"100/125mhz clk/pclk" means that there are 2 clock domains in the design -i.e. part of the design is clocked at 100mhz, and part at 125mhz.
PCLK is the clock generated by the usb3 clock recovery circuitry. Don't worry about that.
Fmax generally refers to the maximum frequency you could clock a certain blob of logic at, before it starts failing. I'm not sure why CAST decided to use it for the internal clock. It's usually something the fitter tool generates telling you how much margin you have left.

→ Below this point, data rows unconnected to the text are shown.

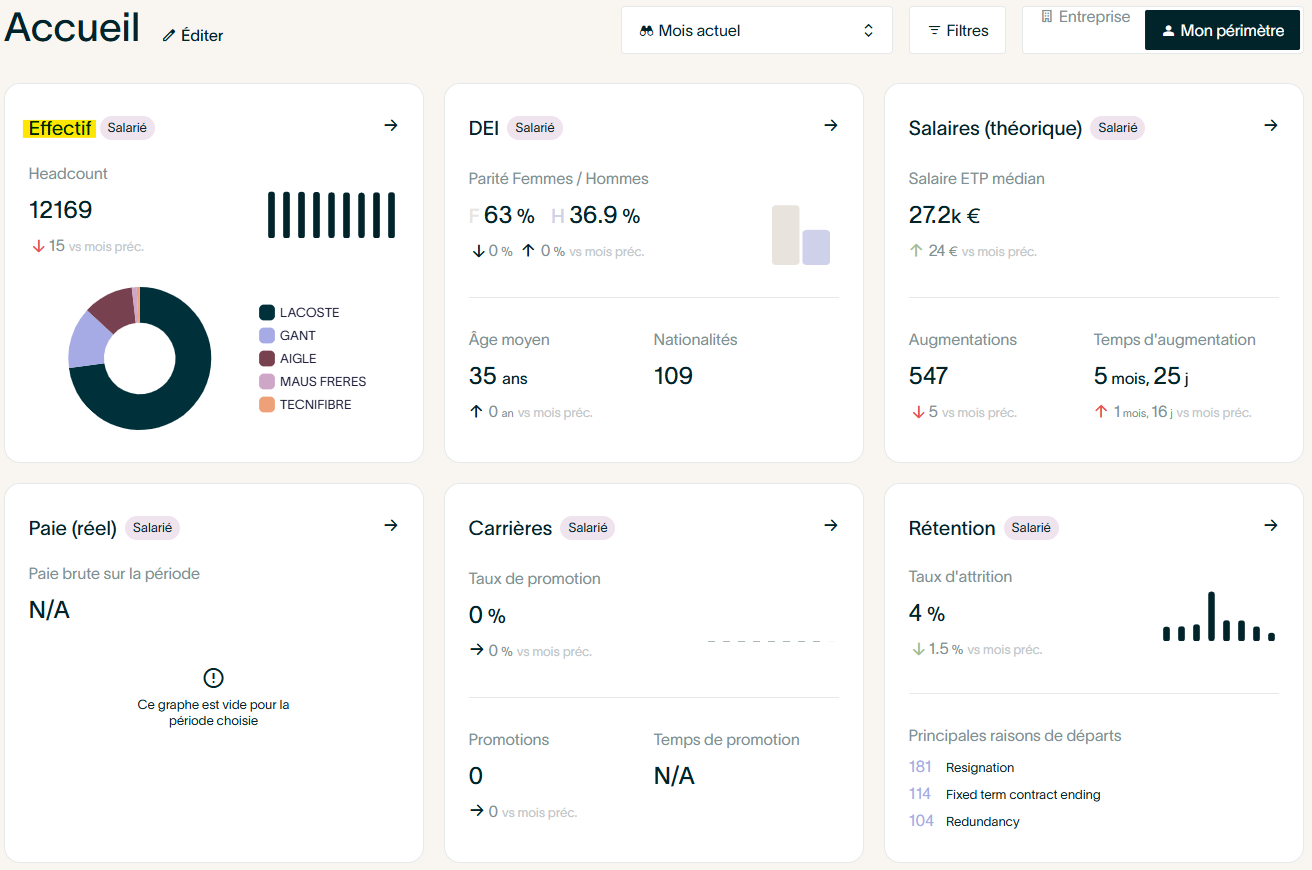Screen dimensions: 1312x870
Task: Open Salaires (théorique) card arrow icon
Action: tap(1270, 126)
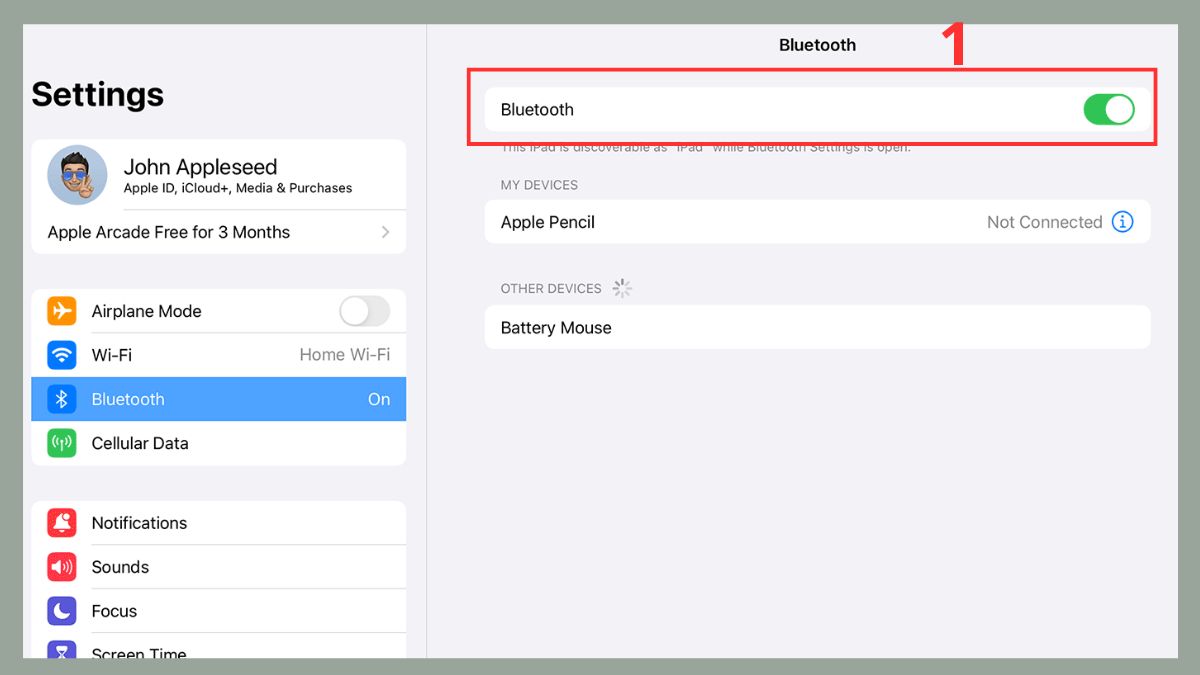
Task: Tap the chevron on Apple Arcade row
Action: [x=386, y=231]
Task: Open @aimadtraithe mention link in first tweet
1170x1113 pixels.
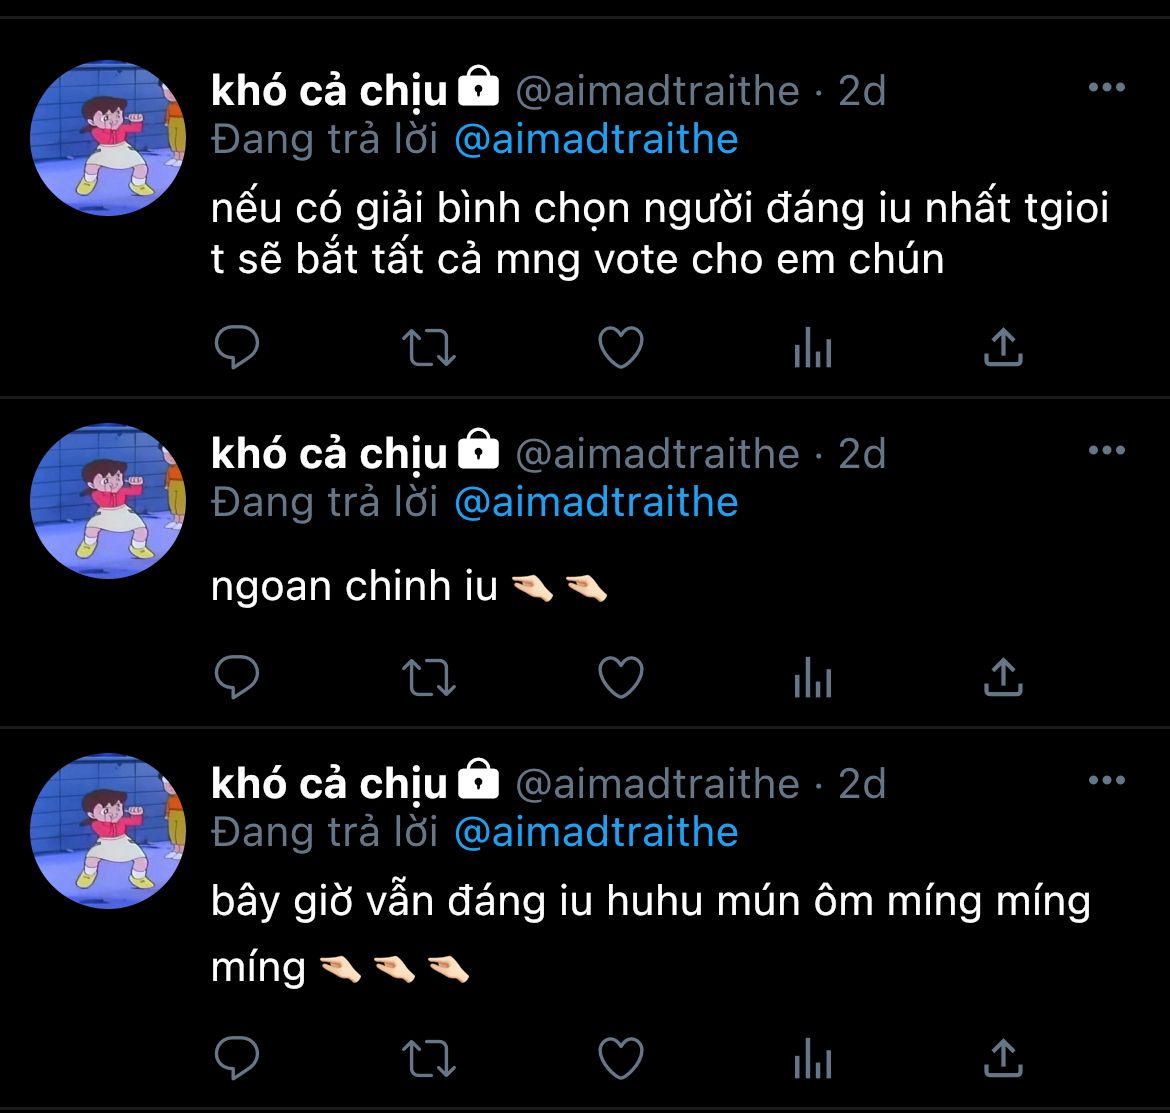Action: pos(596,139)
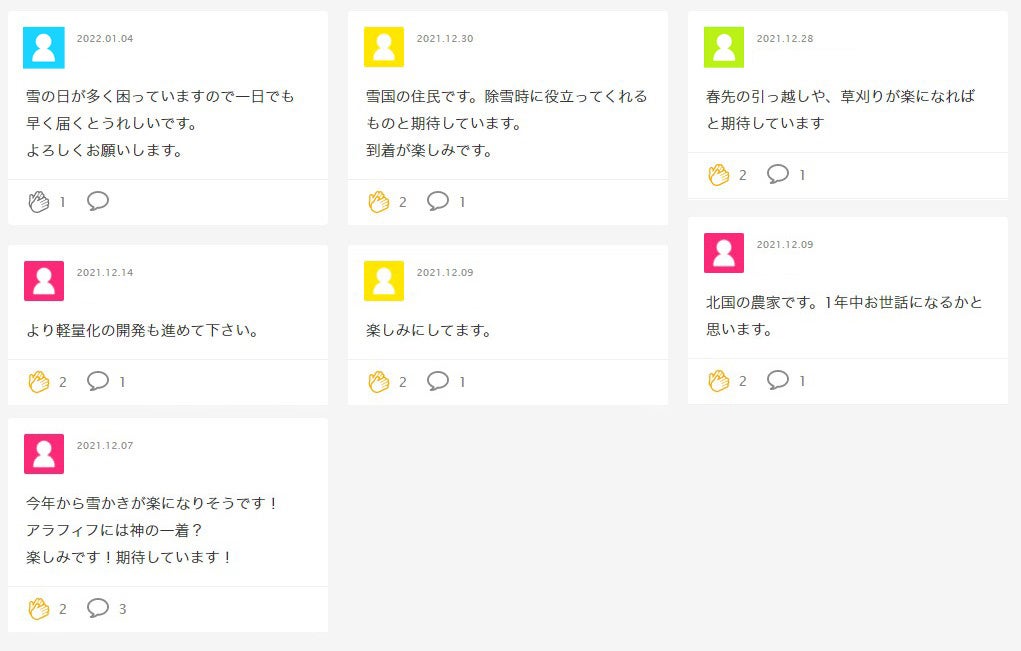Image resolution: width=1021 pixels, height=651 pixels.
Task: Clap for the 2021.12.07 comment
Action: (x=38, y=609)
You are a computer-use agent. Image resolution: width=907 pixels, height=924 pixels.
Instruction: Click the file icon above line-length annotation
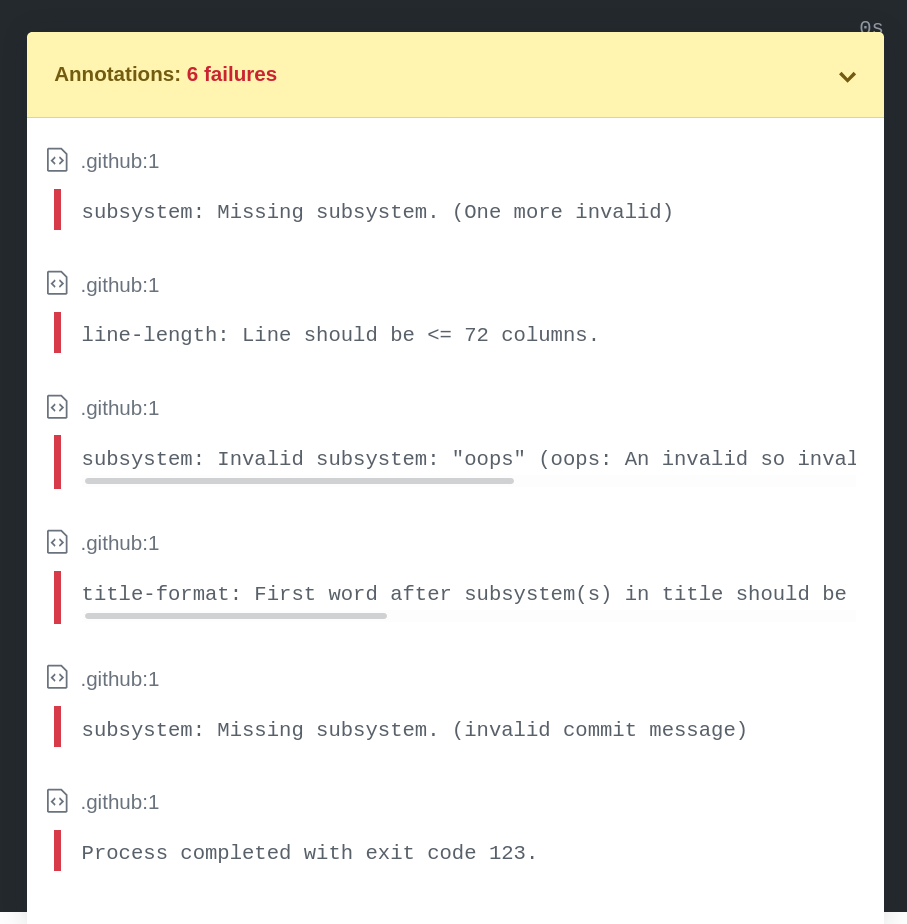57,283
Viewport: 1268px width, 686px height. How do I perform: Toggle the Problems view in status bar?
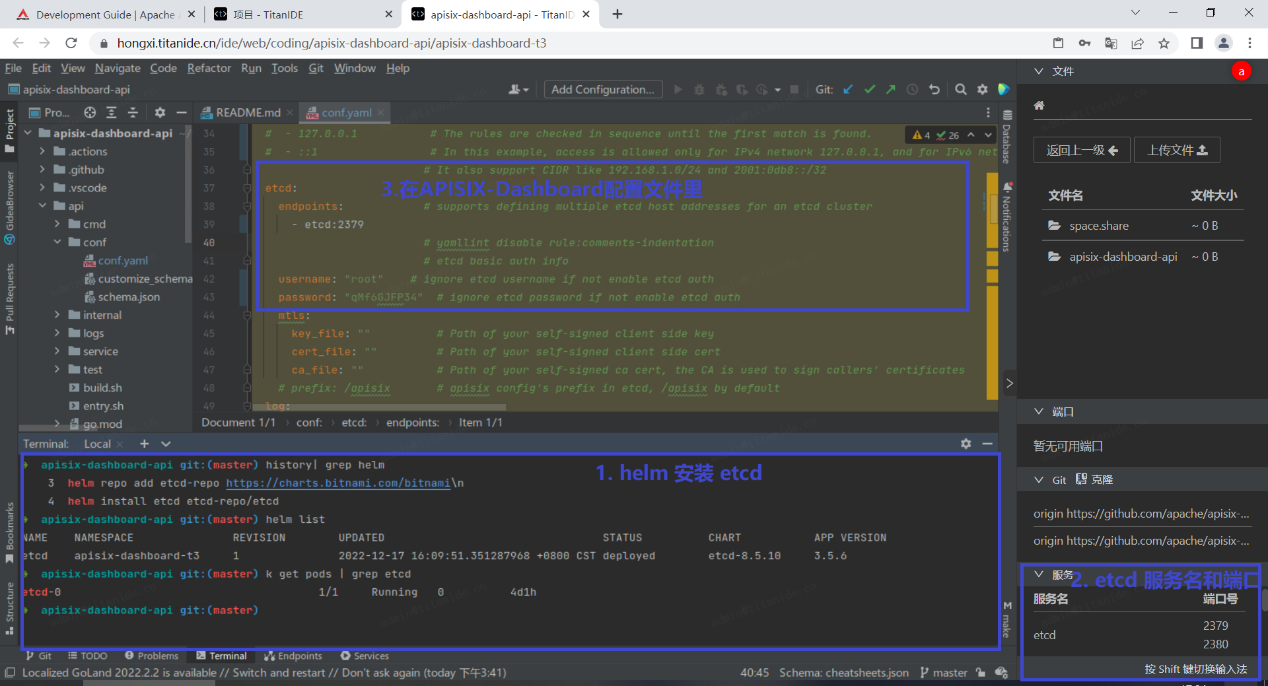click(152, 656)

BRAM/Memory bits are the same thing, vendors quantify them differently. It's like L1 cache memory in CPUs, very fast, expensive, and small
DSP/M14k/Multiplier blocks are hardware multiplers, MACs, etc.
Each vendor has their own FPGA architecture that's slightly different and theres no standardization.
I got the average gate counts by taking the 95000 ASIC gates of the reference implementation and dividing by the number of vendor-specific logic blocks in each type of FPGA.
After a while of seeing these numbers you can just grab numbers out of your posterior and usually be right.
So to have a "gate count" number and figure out how big of an fpga you need, it depends mostly on:
1. FPGA Family
Altera: Stratix, Cyclone, Arria,
Xilinx: Virtex/Kintex, Spartan/Artix (new 7 series parts are the *tix names)
2. Other IP inside the fpga
The more stuff you put inside, the worse routing gets. You may have a bunch of logic elements or slices but lots of the time, you run out of interconnects! The result is you fall off the edge of a knee curve with regards to your Fmax I mentioned earlier. Very easily a crowded FPGA will not be able to meet timing requirements. The solution is to use a 15%-20% bigger device than you actually need.